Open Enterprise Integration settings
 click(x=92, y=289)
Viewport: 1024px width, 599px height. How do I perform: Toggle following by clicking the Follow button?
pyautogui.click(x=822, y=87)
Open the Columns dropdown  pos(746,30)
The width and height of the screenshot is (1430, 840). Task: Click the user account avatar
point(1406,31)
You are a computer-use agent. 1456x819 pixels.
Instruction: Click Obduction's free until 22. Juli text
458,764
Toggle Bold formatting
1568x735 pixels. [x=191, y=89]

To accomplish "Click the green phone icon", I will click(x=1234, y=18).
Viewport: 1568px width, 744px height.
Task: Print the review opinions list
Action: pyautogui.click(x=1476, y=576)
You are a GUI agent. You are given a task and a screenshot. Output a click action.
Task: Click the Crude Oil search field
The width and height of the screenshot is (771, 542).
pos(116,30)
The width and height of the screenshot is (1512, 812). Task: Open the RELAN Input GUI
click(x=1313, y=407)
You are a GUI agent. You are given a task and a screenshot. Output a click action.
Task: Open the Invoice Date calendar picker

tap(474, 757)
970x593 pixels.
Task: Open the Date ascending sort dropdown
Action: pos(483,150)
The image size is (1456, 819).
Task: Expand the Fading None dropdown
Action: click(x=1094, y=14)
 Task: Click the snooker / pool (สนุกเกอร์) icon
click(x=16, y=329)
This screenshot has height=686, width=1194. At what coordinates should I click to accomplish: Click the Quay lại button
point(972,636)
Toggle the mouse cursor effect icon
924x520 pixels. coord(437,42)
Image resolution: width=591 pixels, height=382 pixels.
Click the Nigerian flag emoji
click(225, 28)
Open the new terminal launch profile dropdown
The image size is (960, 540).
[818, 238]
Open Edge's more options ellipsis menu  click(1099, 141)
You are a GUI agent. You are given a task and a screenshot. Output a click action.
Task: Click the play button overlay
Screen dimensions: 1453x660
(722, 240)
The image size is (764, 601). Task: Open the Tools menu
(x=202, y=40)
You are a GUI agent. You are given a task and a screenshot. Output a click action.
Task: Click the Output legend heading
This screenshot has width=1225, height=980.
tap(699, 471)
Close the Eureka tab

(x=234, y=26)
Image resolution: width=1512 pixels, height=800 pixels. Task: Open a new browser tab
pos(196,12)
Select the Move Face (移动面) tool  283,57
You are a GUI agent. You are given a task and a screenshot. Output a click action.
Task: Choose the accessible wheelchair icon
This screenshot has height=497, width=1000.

-------------------------

* Exercise aim *
Return every line above that contains the word "icon".

* Exercise output *
To accomplish "Click the green phone icon", I will click(x=1234, y=18).
 Task: Click the snooker / pool (สนุกเกอร์) icon
Toggle the mouse cursor effect icon
Task: Choose the accessible wheelchair icon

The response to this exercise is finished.